3 February 2017 | Archive

The Timed Text Working Group has published a Working Draft of TTML Profiles for Internet Media Subtitles and Captions 1.0.1 (IMSC1). This document specifies two profiles of TTML1: a text-only profile and an image-only profile. These profiles are intended to be used across subtitle and caption delivery applications worldwide, thereby simplifying interoperability, consistent rendering and conversion to other subtitling and captioning formats.

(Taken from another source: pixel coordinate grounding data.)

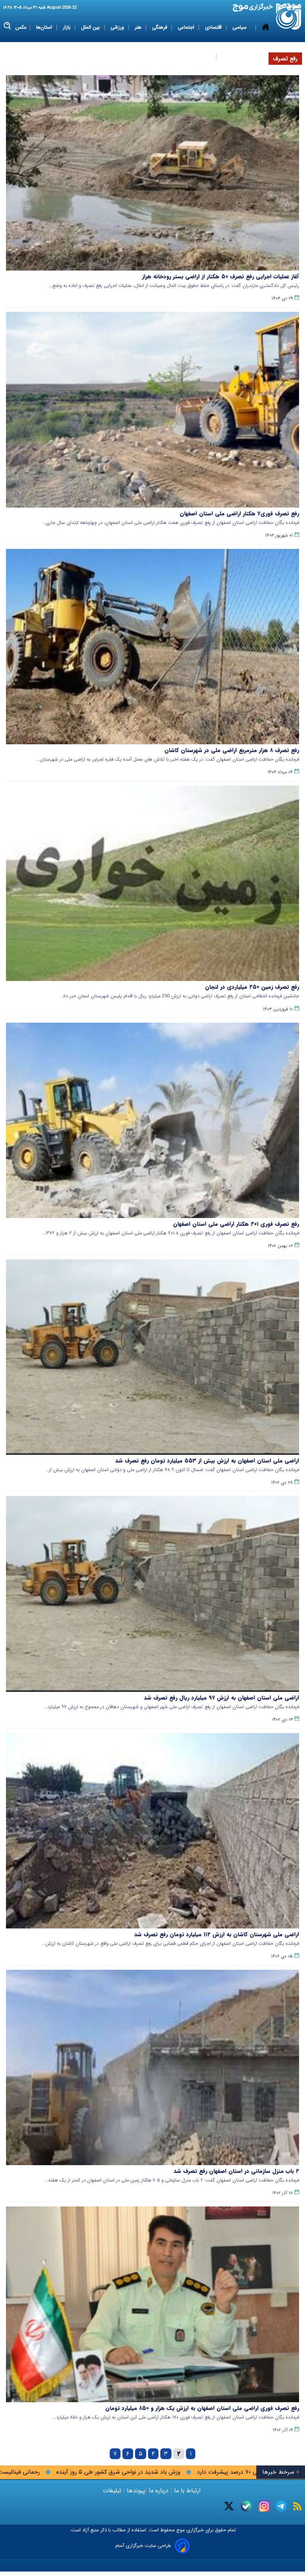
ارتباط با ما (187, 2490)
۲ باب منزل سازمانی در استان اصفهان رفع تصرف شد (236, 2171)
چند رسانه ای (235, 56)
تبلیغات (113, 2490)
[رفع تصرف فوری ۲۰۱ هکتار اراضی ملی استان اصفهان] (152, 1120)
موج (180, 2530)
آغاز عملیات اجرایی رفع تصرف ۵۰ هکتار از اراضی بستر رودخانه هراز (220, 276)
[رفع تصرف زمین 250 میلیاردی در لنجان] (152, 883)
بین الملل (91, 27)
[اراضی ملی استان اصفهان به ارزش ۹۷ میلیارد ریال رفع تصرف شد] (152, 1593)
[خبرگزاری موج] (289, 17)
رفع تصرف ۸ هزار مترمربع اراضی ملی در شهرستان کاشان (231, 750)
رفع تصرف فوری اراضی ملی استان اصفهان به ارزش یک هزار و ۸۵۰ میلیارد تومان (202, 2408)
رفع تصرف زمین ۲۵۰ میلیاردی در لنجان (252, 986)
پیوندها (135, 2490)
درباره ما (158, 2490)
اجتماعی (187, 27)
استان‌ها (45, 27)
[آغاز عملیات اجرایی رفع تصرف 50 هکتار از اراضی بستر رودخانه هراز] (152, 173)
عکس (21, 27)
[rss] (297, 2506)
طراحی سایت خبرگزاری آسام (143, 2546)
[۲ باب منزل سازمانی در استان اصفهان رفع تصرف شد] (152, 2067)
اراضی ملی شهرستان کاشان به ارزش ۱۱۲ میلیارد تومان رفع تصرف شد (216, 1934)
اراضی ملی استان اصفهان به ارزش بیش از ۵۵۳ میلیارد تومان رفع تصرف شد (207, 1460)
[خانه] (265, 42)
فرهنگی (160, 27)
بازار (67, 27)
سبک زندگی (200, 56)
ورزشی (117, 27)
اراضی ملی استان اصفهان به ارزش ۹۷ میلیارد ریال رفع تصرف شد (221, 1697)
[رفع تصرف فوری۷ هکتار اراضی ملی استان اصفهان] (152, 409)
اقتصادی (214, 27)
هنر (139, 27)
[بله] (246, 2506)
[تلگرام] (281, 2506)
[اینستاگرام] (264, 2506)
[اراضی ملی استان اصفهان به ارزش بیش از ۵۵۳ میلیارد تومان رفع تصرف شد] (152, 1357)
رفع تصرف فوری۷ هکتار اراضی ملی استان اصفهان (239, 513)
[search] (7, 26)
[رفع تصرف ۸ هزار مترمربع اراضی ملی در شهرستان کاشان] (152, 646)
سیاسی (240, 27)
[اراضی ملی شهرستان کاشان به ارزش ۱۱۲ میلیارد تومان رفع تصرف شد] (152, 1830)
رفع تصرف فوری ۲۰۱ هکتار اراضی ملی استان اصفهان (236, 1224)
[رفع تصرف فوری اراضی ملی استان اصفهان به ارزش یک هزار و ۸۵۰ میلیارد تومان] (152, 2304)
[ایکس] (229, 2506)
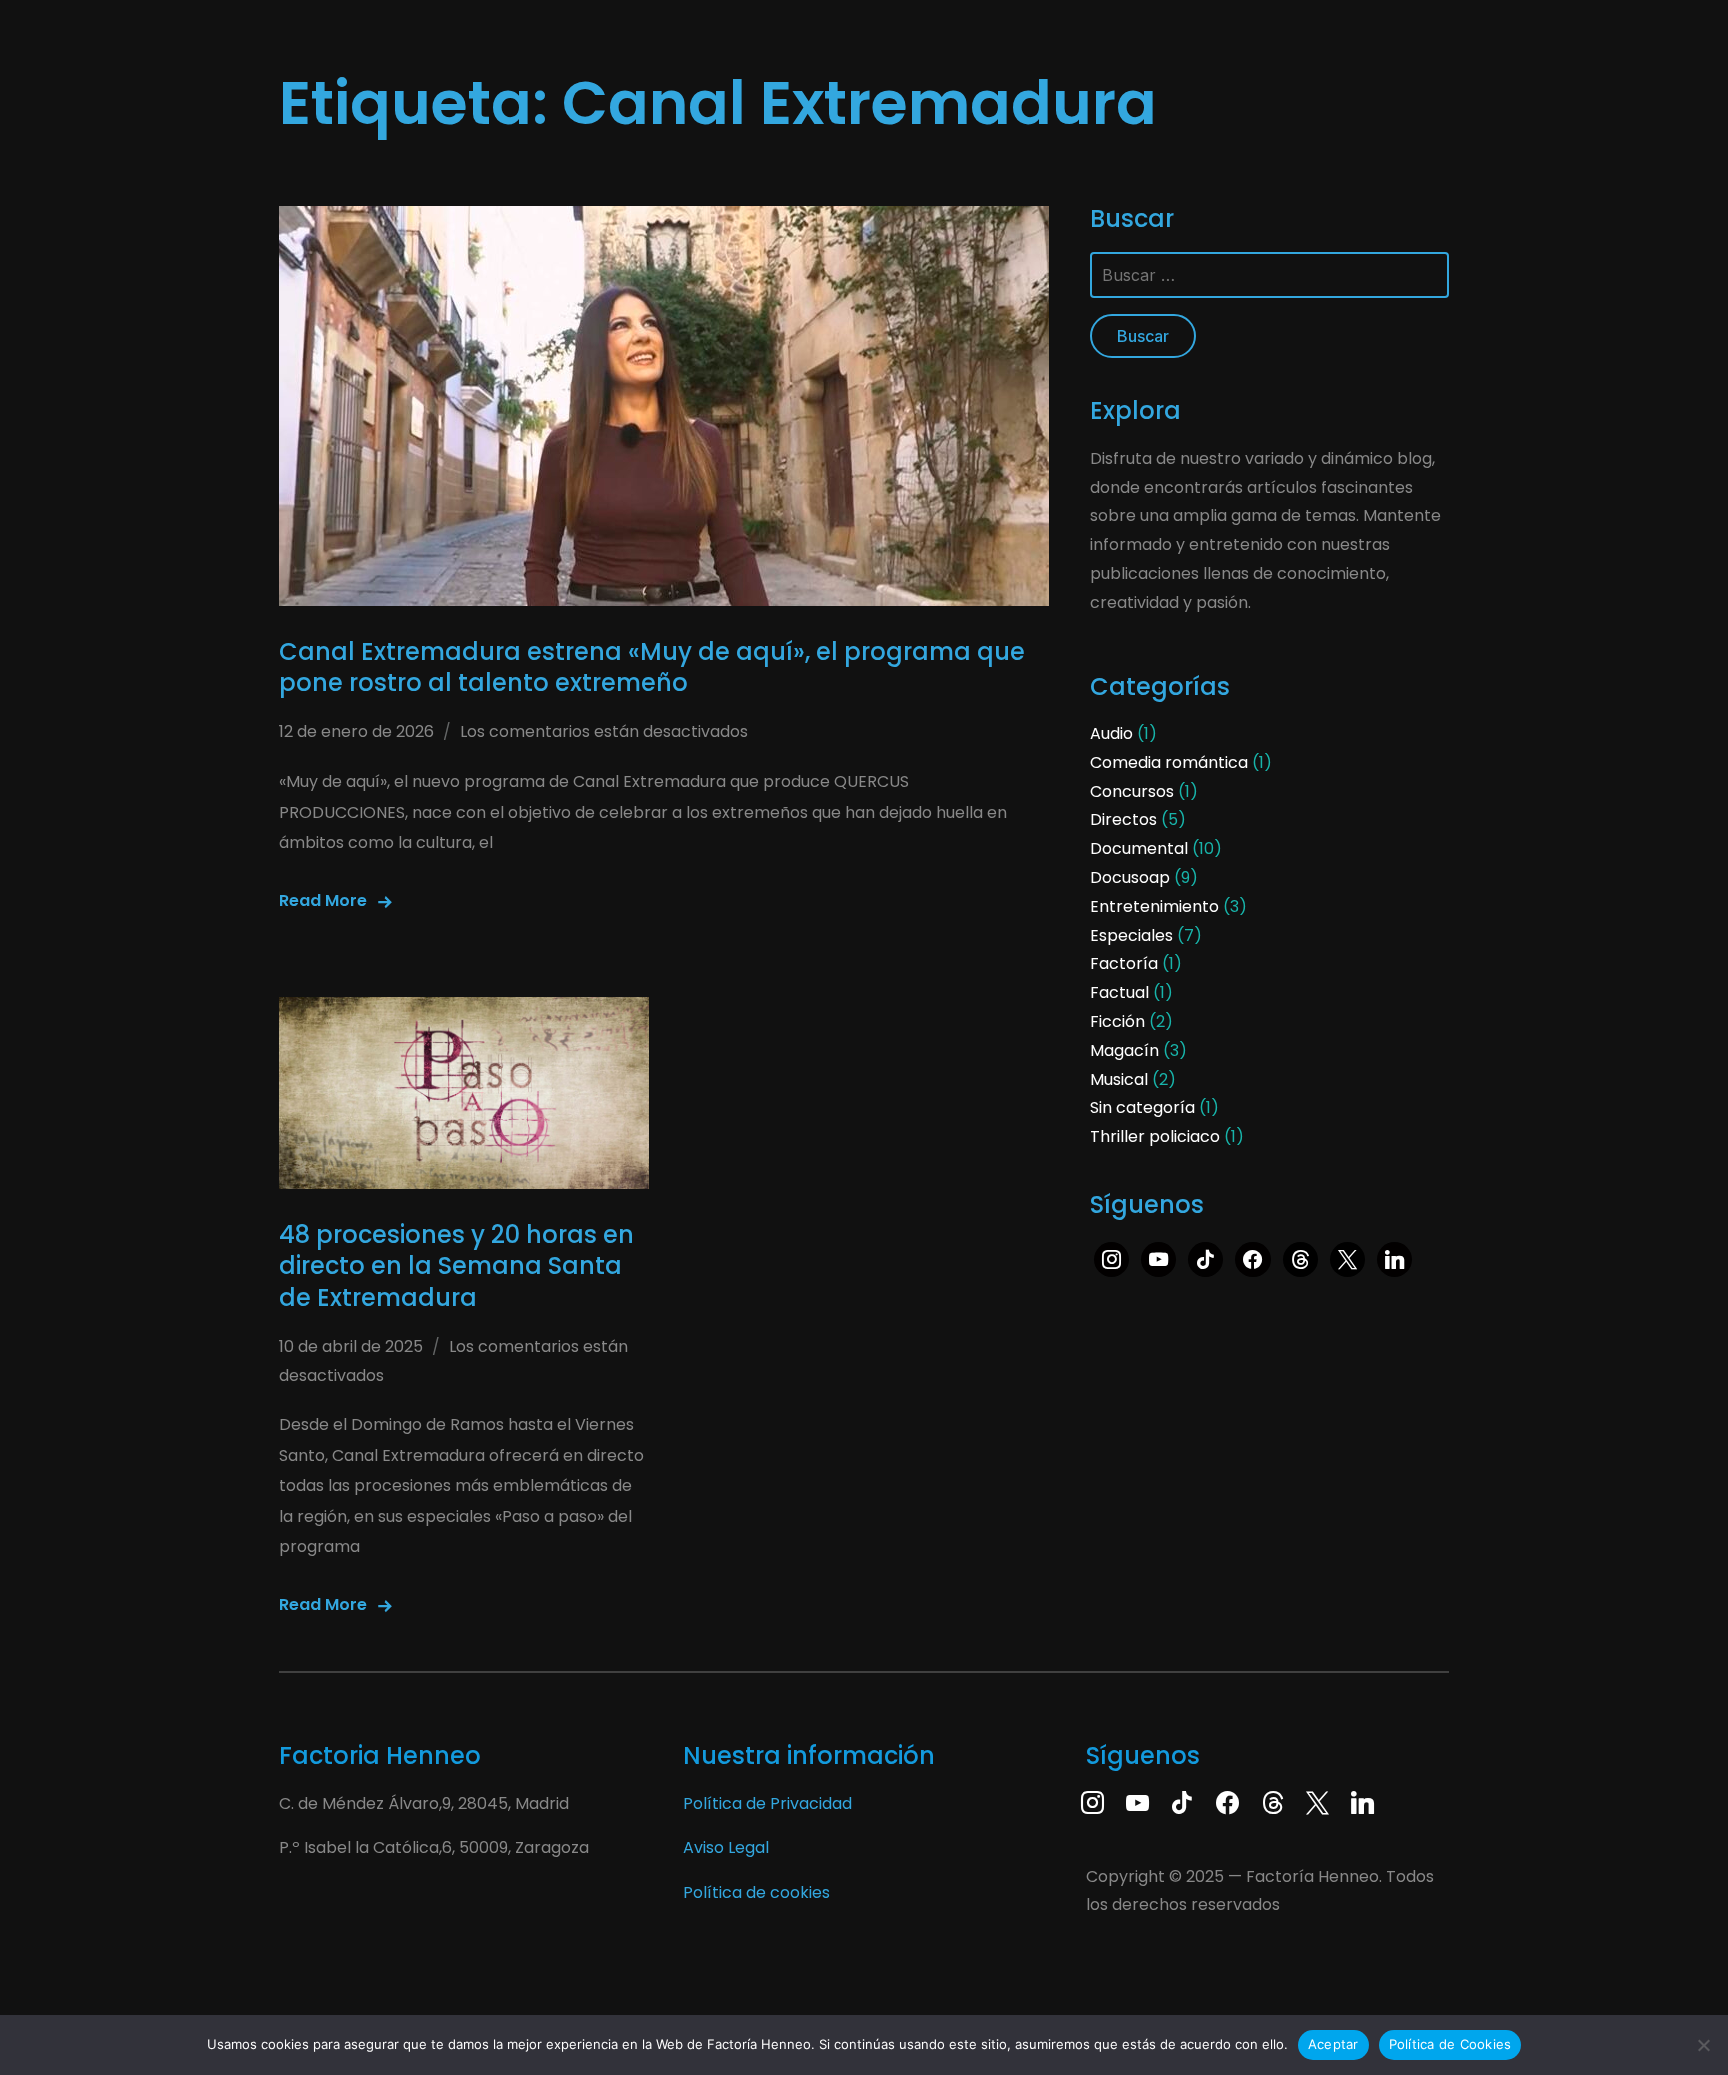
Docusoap (1130, 877)
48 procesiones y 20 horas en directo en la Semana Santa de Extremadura (456, 1265)
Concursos (1132, 791)
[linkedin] (1394, 1258)
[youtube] (1158, 1258)
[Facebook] (1252, 1258)
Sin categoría (1142, 1107)
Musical (1119, 1079)
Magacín (1124, 1050)
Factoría (1124, 963)
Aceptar (1333, 2044)
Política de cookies (756, 1892)
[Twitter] (1347, 1258)
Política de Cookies (1450, 2044)
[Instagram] (1111, 1258)
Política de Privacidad (767, 1803)
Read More (323, 900)
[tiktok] (1205, 1258)
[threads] (1300, 1258)
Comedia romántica (1169, 762)
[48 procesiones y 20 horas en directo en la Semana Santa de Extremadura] (464, 1093)
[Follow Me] (1317, 1800)
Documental (1139, 848)
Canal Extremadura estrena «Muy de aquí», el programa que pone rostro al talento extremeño (652, 667)
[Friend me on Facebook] (1227, 1800)
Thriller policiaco (1155, 1136)
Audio (1111, 733)
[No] (1703, 2045)
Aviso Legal (726, 1847)
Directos (1123, 819)
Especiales (1131, 935)
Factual (1119, 992)
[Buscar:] (1269, 275)
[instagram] (1092, 1800)
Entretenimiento (1154, 906)
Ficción (1117, 1021)
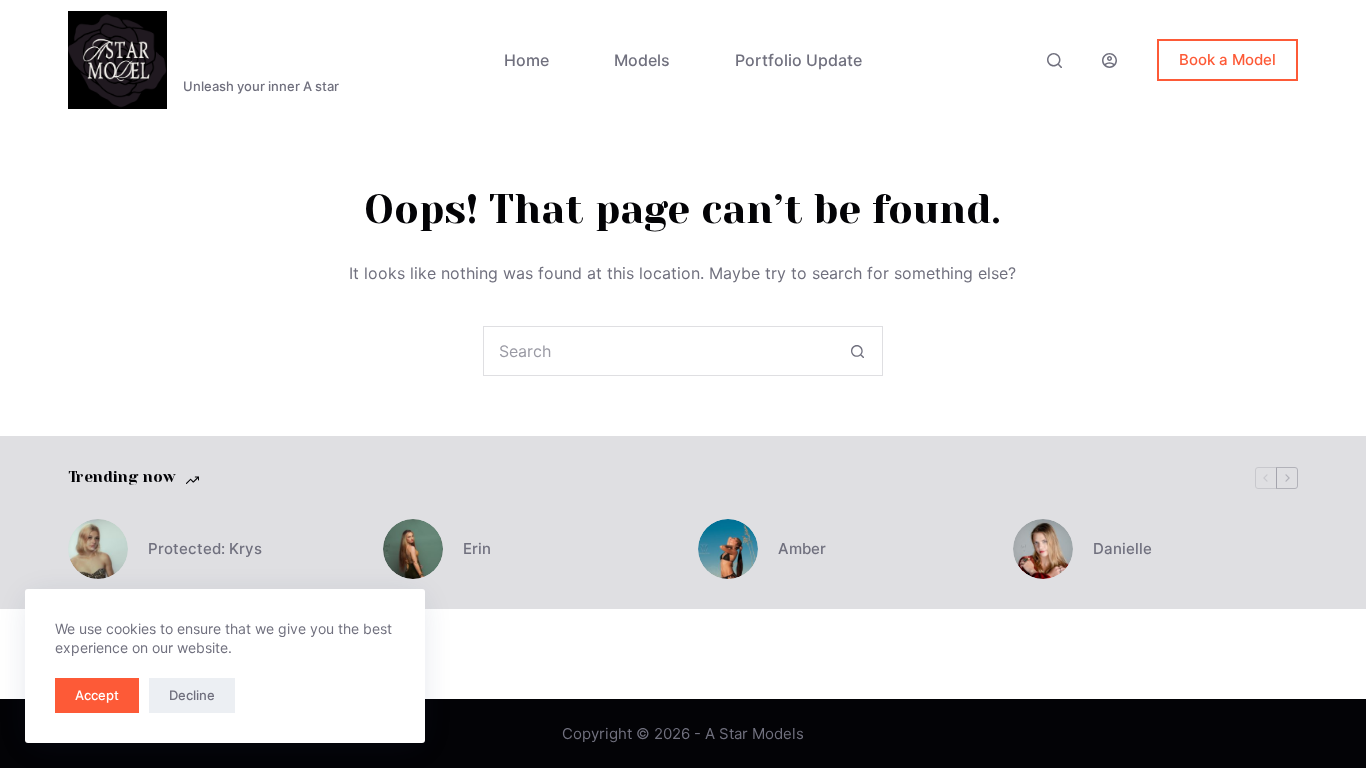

Two Notes Published by the Multimodal Interaction Working Group

3 February 2017 | Archive

The Multimodal Interaction Working Group has published two Group Notes:

  • Discovery & Registration of Multimodal Modality Components: This document is addressed to people who want to develop Modality Components for Multimodal Applications distributed over a local network or “in the cloud”. With this goal, in a multimodal system implemented according to the Multimodal Architecture Specification, over a network, to configure the technical conditions needed for the interaction, the system must discover and register its Modality Components in order to monitor and preserve the overall state of the distributed elements. Therefore, Modality Components can be composed with automation mechanisms in order to adapt the Application to the state of the surrounding environment.
  • EMMA: Extensible MultiModal Annotation markup language Version 2.0: The W3C Multimodal Interaction Working Group aims to develop specifications to enable access to the Web using multimodal interaction. This document is part of a set of specifications for multimodal systems, and provides details of an XML markup language for containing and annotating the interpretation of user input and production of system output.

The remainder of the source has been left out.